▸ **PROBLEM REQUIREMENTS**
The records that follow must be repeated exactly, except for their pictures.

(PROVIDED RECORDS Opens)

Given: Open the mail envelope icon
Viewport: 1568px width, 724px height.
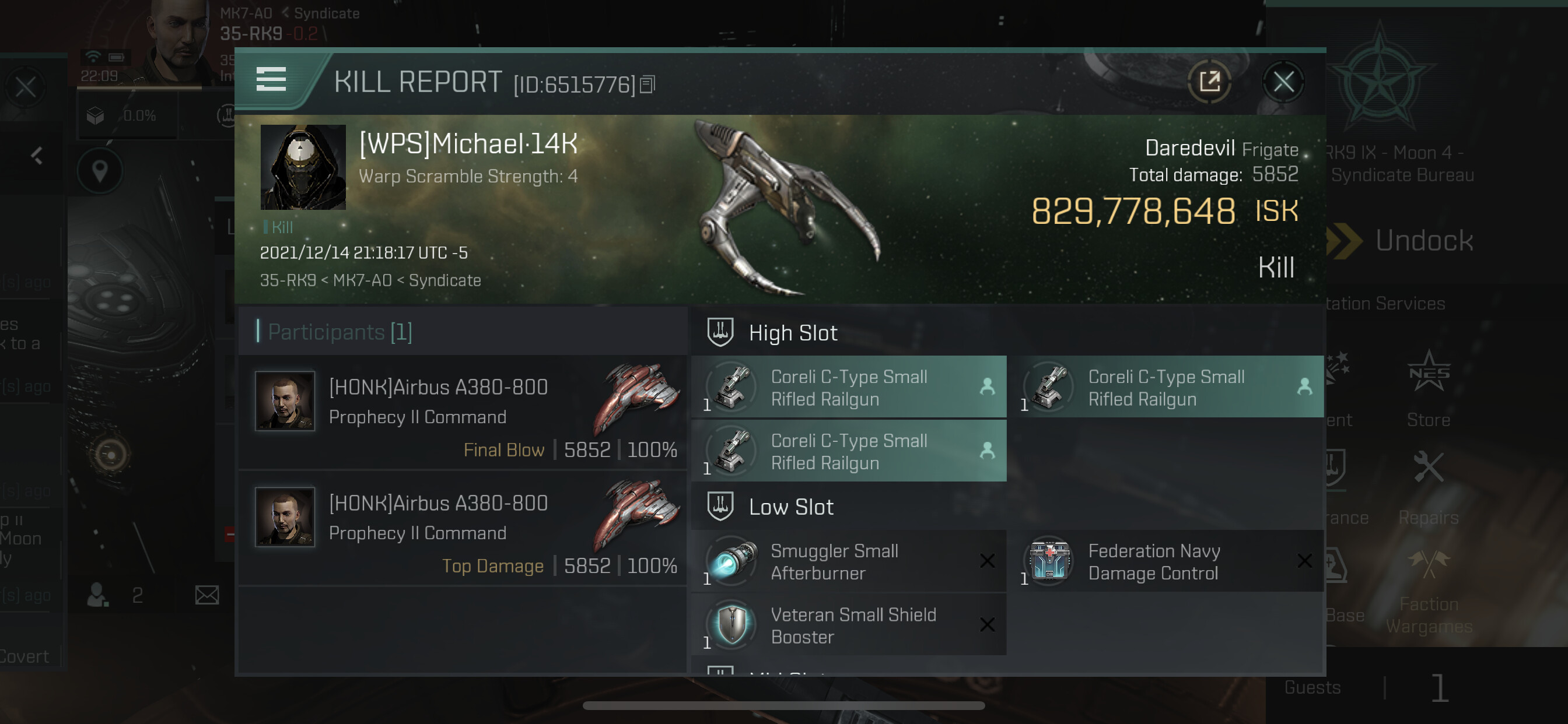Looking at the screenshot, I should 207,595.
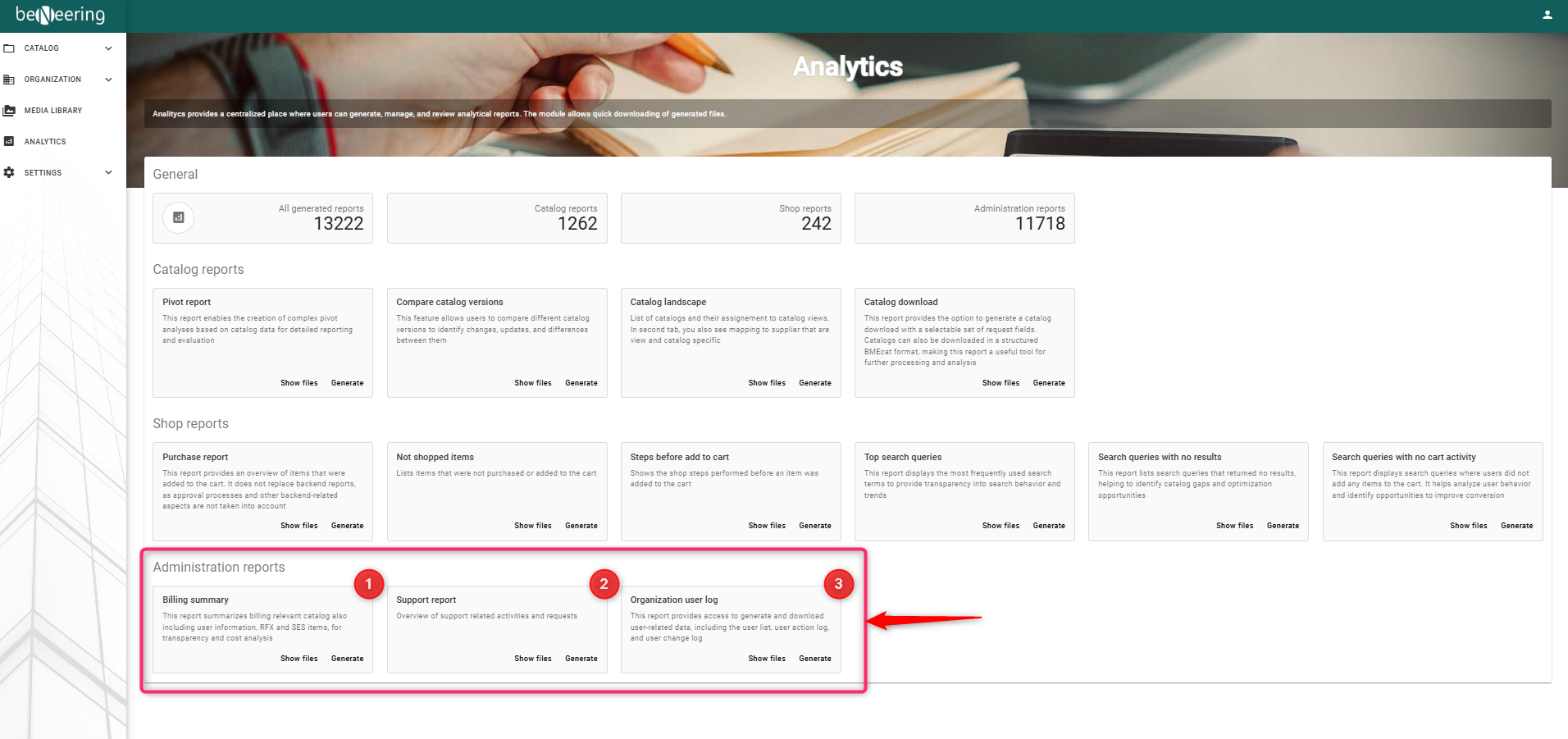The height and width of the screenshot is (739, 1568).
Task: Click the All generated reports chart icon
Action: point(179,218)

(PROVIDED RECORDS Closes)

▸ **RESPONSE FOR THIS EXERCISE**
Given: Open the mail envelope icon
Viewport: 1568px width, 724px height.
Looking at the screenshot, I should 207,595.
The height and width of the screenshot is (739, 1568).
Task: Click the All generated reports chart icon
Action: point(179,218)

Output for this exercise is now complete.